I’ve written over and over again about bad cops being caught lying on police reports and framing innocent people after video or audio surfaces to reveal those lies. Here’s a case where the opposite occurred, a lawyer tried to lie about a police officer who was recording the entire event.
New York Attorney Eliott Dear was pulled over for going 84 in a 55 mph zone and given a ticket. He tried to fight the ticket by claiming that the officer had called him a “Jew kike.” He didn’t know that the entire situation was recorded by the dashboard video camera in the car and by an audio recorder on the officer’s uniform.
During his telephone interview with Sgt. Koopalethes, which was recorded, respondent at first equivocated about whether the trooper directed an ethnic slur at him, but after he was pressed to remember if a slur was used, he explained that since he wrote the letter contemporaneously to the incident, it was likely that the trooper said it. The interview continued and respondent added that the trooper dismissed respondent’s proffered explanation for speeding, namely, that his pregnant wife needed a bathroom, as more baloney from “you guys,” which respondent stated referred to orthodox Jews. Respondent further recounted that the trooper displayed a demeaning attitude toward respondent and his wife. However, none of this information was supported by the video or audio recordings made during the traffic stop.
In April 2008, 10 months after the traffic stop, the internal investigation was completed and the trooper was exonerated of all charges. In July 2008, the New Jersey State Police filed a complaint against respondent with the Disciplinary Committee wherein it was revealed that the traffic stop had been recorded. In August 2008, respondent was advised of the complaint and in September 2008, more than one year later, he paid the $265 fine for the speeding violation.In a letter-answer to the complaint dated January 29, 2009, prepared by respondent’s then attorney, and also signed by respondent, respondent admitted that the trooper did not use any ethnic slurs and that he “exacerbated his mistake by not fully refuting [this] allegation … during his telephonic interview” with Sgt. Koopalethes. However, respondent continued to criticize the trooper’s “demeanor” during the traffic stop and the trooper’s apparent insensitivity to his wife’s “bathroom demands.” The letter concluded with respondent accepting responsibility for making the false statement against the trooper and acknowledging his wrongdoing.

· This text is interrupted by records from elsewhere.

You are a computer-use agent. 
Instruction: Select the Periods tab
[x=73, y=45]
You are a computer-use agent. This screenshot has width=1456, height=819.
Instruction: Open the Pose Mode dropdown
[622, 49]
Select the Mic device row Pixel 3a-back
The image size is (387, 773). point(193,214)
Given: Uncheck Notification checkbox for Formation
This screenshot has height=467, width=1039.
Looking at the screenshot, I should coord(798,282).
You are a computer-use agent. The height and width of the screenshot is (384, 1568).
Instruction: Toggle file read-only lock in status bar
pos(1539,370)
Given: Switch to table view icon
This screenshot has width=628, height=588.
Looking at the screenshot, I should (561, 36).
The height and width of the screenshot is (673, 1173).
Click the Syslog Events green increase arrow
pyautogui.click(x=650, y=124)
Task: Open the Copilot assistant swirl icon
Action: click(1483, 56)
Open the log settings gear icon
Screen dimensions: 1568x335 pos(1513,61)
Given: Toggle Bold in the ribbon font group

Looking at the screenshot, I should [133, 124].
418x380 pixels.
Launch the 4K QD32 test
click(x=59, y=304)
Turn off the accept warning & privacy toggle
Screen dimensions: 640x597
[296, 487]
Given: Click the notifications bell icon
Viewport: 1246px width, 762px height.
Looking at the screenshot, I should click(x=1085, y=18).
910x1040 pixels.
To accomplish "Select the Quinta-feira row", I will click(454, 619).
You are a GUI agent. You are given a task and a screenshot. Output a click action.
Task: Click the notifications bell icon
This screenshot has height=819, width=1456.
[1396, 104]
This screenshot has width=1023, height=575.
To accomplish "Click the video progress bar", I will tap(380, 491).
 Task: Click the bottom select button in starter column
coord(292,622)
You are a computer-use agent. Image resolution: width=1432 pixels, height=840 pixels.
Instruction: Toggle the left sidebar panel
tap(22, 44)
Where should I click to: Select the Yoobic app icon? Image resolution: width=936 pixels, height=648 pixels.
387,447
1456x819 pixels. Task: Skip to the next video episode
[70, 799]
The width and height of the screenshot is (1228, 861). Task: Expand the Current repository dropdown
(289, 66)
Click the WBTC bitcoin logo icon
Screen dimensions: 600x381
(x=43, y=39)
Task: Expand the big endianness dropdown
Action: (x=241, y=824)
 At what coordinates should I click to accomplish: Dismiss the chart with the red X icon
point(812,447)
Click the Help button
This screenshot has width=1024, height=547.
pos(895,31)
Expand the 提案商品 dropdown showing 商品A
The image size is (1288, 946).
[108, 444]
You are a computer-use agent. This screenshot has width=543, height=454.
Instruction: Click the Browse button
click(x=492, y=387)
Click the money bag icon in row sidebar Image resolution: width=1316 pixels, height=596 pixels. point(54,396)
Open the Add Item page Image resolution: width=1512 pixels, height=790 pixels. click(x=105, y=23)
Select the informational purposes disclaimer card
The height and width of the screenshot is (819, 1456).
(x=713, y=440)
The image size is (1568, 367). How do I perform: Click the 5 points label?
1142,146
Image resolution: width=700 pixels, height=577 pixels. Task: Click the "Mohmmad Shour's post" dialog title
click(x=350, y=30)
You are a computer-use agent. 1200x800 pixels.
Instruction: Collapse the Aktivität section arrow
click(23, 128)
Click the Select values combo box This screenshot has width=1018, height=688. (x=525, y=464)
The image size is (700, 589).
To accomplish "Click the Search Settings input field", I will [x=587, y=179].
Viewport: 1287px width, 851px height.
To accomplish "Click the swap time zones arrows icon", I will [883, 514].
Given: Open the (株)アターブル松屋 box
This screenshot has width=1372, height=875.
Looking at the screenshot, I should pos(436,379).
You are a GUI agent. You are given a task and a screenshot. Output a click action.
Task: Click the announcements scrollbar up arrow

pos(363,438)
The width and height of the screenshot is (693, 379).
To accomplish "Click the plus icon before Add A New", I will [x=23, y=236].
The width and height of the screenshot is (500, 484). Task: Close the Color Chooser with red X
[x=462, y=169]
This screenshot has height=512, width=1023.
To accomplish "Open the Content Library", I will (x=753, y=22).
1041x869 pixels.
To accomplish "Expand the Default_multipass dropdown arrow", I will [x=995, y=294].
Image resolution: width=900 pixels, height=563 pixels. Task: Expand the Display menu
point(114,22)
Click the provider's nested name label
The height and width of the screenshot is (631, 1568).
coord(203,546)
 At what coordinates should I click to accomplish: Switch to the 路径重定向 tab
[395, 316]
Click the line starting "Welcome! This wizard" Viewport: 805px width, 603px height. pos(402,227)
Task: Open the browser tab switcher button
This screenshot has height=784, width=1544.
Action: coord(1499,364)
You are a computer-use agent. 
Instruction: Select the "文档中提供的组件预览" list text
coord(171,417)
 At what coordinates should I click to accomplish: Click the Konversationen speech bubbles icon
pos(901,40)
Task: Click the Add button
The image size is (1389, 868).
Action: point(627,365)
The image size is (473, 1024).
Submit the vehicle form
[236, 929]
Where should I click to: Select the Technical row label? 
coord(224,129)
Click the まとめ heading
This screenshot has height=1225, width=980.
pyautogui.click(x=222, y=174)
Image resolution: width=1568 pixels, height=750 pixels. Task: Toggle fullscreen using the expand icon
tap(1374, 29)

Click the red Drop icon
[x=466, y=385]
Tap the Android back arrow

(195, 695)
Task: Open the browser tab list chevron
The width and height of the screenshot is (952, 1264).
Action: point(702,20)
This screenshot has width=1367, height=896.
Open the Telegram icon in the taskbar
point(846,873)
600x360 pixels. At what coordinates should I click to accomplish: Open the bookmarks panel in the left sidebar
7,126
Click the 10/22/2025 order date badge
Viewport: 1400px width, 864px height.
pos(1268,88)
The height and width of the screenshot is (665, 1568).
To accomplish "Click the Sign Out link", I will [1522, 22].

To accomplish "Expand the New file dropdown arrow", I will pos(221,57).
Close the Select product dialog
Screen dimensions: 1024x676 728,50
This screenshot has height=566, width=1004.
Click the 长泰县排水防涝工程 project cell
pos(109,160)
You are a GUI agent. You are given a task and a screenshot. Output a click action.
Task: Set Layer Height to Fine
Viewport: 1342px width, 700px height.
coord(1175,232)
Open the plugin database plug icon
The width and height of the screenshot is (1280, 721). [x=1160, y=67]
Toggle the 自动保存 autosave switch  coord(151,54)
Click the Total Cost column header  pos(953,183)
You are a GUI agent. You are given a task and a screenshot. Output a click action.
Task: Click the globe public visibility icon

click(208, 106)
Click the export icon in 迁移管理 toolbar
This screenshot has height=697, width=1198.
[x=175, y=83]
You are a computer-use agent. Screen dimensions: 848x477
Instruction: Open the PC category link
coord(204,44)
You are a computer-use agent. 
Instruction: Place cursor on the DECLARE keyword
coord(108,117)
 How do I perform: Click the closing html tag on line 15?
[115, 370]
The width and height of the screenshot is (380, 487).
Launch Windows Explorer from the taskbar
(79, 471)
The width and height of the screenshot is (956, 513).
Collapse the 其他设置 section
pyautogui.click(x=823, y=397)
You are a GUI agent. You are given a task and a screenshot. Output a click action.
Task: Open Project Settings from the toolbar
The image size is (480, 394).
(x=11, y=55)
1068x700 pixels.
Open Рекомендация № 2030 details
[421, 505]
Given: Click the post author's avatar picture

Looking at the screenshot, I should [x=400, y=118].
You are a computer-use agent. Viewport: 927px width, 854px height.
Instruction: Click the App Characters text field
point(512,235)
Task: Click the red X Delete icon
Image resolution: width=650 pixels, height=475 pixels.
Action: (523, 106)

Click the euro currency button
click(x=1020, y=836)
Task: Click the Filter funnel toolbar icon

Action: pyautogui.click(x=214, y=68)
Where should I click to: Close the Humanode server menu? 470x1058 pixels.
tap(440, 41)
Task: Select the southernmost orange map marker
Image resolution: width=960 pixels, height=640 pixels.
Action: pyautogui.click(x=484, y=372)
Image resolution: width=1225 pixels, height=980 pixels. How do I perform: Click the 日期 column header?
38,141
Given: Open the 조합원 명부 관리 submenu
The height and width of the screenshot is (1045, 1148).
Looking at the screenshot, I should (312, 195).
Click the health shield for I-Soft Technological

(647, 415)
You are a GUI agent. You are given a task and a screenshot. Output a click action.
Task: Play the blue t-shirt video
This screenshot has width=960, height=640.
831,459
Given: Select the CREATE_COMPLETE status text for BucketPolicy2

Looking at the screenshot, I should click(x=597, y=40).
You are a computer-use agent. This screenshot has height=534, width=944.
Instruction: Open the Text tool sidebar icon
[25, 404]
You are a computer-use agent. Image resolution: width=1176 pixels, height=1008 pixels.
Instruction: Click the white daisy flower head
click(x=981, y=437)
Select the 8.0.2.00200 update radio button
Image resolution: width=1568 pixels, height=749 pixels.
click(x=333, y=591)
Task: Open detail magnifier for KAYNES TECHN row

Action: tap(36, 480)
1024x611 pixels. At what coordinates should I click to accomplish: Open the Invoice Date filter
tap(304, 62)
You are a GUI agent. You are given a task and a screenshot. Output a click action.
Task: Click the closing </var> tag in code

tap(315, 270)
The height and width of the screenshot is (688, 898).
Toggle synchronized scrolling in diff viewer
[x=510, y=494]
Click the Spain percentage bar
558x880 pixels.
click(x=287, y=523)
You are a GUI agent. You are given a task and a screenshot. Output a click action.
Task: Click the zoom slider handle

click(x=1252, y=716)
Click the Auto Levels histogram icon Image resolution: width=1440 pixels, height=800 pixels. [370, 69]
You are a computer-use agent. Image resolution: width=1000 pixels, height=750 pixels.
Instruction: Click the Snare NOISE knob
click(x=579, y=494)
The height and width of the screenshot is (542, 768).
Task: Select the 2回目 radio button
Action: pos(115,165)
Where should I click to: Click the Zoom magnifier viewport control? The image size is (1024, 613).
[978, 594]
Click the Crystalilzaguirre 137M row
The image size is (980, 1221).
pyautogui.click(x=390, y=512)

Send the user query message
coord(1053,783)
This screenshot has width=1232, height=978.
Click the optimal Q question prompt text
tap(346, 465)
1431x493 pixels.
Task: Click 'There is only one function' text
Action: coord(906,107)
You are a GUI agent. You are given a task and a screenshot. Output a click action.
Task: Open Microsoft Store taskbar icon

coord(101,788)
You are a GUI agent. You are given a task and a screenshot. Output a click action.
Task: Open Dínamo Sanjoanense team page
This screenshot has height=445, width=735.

During his subsequent June 2009 deposition, respondent no longer attributed a demeaning attitude to the trooper. He explained that he wasn’t trying to get back at the trooper, but that he just wanted the ticket dismissed. Respondent further stated that since he never filled out a formal complaint or form against the trooper, he never thought his writing that the trooper had used an ethnic slur would go anywhere except on a ticket processing pile, and that he had no logical reason for his decision to write the letter, just that it was “impulsive and emotional.” Regarding the telephone interview with Sgt. Koopalethes, respondent testified that he knew he had lied and was in trouble, and he repeated the lie because he was concerned about possibly being charged with perjury.
Dear’s license to practice law has been suspended for six months. This is a perfect example of why good police officers should welcome being recorded while doing their duties. False accusations against police officers are hardly uncommon and this provides evidence that helps discern between true and false allegations of misconduct. Only those who engage in misconduct have anything to fear from it.